• What is needed:
Please write out exactly the lines of the data below from the line holding "Instruction: Save changes" through the line holding "Viewport: 1030px width, 612px height.", and leave out the rest.

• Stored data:
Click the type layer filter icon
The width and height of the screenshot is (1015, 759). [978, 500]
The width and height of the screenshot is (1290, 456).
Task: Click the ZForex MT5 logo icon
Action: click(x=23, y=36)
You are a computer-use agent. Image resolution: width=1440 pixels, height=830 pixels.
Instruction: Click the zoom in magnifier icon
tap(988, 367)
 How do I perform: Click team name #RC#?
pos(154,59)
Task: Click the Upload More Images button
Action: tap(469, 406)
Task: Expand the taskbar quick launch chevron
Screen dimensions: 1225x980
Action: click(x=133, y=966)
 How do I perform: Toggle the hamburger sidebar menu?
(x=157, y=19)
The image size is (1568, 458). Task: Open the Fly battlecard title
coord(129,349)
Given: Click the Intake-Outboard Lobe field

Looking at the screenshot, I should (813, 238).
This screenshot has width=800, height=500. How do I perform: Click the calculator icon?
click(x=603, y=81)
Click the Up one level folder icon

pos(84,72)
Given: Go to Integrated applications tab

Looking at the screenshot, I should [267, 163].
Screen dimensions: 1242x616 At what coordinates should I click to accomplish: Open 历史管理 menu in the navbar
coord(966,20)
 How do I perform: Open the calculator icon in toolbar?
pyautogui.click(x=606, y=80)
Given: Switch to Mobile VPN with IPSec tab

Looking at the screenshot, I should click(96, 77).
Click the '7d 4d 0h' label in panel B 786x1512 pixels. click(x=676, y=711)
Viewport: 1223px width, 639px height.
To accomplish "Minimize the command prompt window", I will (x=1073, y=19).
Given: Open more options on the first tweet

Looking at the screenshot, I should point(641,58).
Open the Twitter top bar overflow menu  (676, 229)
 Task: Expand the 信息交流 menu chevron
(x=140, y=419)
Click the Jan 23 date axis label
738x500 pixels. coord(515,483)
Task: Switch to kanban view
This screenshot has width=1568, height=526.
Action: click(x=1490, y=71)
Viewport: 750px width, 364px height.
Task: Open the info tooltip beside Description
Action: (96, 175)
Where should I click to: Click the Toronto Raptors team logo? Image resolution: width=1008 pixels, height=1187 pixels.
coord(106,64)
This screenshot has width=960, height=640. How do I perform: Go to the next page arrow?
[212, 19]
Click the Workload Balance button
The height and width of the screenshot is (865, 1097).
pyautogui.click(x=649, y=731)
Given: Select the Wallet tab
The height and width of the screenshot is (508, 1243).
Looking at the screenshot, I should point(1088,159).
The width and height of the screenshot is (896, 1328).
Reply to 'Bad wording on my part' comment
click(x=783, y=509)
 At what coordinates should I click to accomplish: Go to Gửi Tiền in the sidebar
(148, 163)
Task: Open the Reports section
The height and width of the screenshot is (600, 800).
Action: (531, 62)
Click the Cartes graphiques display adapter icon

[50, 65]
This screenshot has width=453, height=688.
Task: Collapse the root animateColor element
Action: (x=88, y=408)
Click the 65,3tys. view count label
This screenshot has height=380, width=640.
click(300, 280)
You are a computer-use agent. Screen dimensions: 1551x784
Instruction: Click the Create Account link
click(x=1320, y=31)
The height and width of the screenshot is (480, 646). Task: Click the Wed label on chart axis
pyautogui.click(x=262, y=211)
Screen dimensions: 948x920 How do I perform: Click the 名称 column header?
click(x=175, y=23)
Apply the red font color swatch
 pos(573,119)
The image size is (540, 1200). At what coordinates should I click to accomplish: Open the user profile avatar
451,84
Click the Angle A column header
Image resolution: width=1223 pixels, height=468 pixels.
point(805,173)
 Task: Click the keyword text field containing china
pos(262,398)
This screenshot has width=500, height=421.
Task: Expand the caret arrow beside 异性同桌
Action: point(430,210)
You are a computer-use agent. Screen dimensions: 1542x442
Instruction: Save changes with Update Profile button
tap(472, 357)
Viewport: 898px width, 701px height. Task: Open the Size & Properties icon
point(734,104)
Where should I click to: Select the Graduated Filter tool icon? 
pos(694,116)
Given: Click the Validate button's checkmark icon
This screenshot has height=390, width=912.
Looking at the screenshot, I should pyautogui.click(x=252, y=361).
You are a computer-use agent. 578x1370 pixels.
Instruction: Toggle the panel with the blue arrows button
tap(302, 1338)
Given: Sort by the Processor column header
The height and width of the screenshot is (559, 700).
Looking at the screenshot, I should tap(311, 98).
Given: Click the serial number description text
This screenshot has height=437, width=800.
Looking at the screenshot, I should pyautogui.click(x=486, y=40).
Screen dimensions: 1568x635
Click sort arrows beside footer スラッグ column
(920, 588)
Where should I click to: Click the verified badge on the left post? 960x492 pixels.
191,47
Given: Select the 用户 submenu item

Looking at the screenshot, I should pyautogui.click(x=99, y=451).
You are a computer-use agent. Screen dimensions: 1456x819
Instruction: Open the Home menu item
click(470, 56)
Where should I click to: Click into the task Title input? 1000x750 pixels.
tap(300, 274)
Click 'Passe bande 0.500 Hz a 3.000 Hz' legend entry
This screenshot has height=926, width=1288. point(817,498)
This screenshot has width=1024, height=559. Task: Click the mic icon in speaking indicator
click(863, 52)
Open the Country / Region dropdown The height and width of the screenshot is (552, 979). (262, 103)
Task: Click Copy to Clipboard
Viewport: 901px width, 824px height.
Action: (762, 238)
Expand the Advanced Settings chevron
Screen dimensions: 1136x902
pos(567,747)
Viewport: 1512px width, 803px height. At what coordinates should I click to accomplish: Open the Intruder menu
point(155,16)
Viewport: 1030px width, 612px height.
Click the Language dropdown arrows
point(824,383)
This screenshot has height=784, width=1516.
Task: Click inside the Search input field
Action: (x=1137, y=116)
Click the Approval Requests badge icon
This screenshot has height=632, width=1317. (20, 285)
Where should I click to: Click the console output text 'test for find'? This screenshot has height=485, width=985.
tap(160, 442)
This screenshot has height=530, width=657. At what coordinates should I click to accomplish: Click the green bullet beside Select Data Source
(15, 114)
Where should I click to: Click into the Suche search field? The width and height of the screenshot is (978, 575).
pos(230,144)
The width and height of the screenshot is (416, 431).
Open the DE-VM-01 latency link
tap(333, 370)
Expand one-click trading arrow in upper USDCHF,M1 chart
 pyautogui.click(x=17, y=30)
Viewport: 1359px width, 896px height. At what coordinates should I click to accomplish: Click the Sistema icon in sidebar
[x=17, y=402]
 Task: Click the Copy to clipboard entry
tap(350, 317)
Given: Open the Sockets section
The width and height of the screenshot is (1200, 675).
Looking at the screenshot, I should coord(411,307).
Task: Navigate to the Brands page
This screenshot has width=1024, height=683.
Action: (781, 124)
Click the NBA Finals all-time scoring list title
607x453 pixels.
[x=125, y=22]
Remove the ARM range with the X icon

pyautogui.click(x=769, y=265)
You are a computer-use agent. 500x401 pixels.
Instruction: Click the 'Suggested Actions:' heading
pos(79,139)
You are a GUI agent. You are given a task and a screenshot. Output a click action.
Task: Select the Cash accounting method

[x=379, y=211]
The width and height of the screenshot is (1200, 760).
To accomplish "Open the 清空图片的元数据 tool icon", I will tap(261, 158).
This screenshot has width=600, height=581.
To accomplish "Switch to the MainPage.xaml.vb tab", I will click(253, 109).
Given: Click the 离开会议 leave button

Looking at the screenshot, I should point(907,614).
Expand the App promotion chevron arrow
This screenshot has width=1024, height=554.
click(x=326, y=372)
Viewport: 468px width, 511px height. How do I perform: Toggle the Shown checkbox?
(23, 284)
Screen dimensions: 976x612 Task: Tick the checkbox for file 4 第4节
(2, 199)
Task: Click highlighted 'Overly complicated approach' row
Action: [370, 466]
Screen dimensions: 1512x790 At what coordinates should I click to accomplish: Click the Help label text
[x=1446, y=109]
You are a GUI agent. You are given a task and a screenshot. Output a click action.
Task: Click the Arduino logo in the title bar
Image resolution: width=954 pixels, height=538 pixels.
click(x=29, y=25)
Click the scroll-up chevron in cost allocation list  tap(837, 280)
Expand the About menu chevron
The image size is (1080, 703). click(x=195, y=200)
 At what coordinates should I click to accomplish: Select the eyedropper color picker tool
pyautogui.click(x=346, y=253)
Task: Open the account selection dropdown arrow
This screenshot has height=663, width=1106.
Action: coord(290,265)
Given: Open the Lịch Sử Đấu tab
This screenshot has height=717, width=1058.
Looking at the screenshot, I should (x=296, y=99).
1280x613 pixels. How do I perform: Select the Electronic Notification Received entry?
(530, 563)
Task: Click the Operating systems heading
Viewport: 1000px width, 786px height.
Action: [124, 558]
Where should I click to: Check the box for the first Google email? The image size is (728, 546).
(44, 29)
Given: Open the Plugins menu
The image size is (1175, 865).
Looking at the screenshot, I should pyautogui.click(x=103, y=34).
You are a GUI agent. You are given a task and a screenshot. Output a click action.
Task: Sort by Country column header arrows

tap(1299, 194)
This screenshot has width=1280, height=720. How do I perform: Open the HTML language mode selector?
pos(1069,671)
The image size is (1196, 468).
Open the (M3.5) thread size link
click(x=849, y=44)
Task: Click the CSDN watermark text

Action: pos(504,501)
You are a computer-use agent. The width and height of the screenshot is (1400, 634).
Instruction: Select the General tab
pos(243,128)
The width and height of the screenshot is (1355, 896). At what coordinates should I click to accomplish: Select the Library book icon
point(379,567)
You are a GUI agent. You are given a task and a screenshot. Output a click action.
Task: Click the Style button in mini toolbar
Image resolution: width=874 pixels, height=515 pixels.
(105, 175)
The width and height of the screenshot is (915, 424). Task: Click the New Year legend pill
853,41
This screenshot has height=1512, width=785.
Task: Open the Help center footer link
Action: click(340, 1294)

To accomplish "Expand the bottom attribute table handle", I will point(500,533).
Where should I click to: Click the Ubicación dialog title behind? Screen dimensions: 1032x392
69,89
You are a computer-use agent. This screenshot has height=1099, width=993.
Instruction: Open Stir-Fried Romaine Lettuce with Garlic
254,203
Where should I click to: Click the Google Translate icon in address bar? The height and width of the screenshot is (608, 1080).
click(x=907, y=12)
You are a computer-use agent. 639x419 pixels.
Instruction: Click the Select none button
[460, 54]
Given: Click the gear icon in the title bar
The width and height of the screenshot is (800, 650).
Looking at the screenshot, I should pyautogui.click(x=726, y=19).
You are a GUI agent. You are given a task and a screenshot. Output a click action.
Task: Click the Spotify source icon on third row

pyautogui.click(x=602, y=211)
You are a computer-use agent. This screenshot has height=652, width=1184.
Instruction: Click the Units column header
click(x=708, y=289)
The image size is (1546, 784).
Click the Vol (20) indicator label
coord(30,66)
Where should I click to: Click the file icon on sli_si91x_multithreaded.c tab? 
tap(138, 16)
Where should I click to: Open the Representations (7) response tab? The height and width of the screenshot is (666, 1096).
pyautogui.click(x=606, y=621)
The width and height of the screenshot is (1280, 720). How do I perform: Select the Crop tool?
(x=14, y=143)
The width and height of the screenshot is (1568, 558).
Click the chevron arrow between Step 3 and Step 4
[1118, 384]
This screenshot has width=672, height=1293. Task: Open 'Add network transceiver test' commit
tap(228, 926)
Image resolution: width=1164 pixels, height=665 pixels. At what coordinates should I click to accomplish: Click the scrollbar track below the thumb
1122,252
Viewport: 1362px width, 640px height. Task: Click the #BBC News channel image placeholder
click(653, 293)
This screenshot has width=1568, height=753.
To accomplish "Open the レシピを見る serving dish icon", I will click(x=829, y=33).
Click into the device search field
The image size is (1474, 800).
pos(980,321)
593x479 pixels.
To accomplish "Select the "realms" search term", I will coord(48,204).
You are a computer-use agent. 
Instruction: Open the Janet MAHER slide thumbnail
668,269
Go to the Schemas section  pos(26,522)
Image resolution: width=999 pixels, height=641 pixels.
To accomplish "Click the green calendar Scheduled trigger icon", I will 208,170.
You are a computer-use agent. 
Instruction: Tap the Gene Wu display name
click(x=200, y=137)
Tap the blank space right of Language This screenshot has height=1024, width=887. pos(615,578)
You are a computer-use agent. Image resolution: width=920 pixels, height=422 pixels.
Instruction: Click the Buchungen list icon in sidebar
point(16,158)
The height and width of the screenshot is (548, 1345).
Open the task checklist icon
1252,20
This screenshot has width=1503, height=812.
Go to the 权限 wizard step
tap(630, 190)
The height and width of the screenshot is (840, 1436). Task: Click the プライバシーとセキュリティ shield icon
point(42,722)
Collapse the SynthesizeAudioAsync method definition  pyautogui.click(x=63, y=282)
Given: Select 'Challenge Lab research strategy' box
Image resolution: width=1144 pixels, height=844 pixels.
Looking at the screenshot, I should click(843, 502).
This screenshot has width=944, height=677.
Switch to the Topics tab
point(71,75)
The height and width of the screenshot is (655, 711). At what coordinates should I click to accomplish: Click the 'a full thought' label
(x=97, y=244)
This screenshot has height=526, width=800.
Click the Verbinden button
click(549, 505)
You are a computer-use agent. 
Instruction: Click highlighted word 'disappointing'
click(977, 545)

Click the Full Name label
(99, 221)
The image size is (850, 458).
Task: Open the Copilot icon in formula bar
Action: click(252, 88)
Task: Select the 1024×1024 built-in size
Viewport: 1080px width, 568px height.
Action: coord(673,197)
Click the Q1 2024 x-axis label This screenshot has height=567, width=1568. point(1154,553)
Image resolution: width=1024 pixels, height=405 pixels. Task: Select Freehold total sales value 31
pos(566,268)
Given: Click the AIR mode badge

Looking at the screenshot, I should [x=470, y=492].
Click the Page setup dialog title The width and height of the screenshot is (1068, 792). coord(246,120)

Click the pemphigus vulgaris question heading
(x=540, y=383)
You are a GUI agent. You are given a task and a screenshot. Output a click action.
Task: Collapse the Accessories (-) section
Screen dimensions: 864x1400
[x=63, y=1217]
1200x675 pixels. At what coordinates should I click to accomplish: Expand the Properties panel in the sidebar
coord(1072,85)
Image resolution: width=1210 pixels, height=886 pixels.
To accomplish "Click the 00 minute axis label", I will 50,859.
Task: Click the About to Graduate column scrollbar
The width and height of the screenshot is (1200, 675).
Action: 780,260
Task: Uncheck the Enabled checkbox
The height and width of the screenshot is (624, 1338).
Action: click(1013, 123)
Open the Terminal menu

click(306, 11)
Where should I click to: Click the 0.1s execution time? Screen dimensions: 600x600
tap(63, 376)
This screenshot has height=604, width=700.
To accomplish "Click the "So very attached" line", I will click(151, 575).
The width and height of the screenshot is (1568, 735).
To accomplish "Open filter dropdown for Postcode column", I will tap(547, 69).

• Written solution:
Instruction: Save changes with Update Profile button
tap(472, 357)
Viewport: 898px width, 701px height. Task: Open the Size & Properties icon
point(734,104)
Where should I click to: Select the Graduated Filter tool icon? 
pos(694,116)
Given: Click the Validate button's checkmark icon
This screenshot has height=390, width=912.
Looking at the screenshot, I should pyautogui.click(x=252, y=361).
You are a computer-use agent. 578x1370 pixels.
Instruction: Toggle the panel with the blue arrows button
tap(302, 1338)
Given: Sort by the Processor column header
The height and width of the screenshot is (559, 700).
Looking at the screenshot, I should tap(311, 98).
Given: Click the serial number description text
This screenshot has height=437, width=800.
Looking at the screenshot, I should pyautogui.click(x=486, y=40).
Screen dimensions: 1568x635
Click sort arrows beside footer スラッグ column
(920, 588)
Where should I click to: Click the verified badge on the left post? 960x492 pixels.
191,47
Given: Select the 用户 submenu item

Looking at the screenshot, I should pyautogui.click(x=99, y=451).
You are a computer-use agent. Screen dimensions: 1456x819
Instruction: Open the Home menu item
click(470, 56)
Where should I click to: Click into the task Title input? 1000x750 pixels.
tap(300, 274)
Click 'Passe bande 0.500 Hz a 3.000 Hz' legend entry
This screenshot has height=926, width=1288. point(817,498)
This screenshot has width=1024, height=559. Task: Click the mic icon in speaking indicator
click(863, 52)
Open the Country / Region dropdown The height and width of the screenshot is (552, 979). (262, 103)
Task: Click Copy to Clipboard
Viewport: 901px width, 824px height.
Action: (762, 238)
Expand the Advanced Settings chevron
Screen dimensions: 1136x902
pos(567,747)
Viewport: 1512px width, 803px height. At what coordinates should I click to accomplish: Open the Intruder menu
point(155,16)
Viewport: 1030px width, 612px height.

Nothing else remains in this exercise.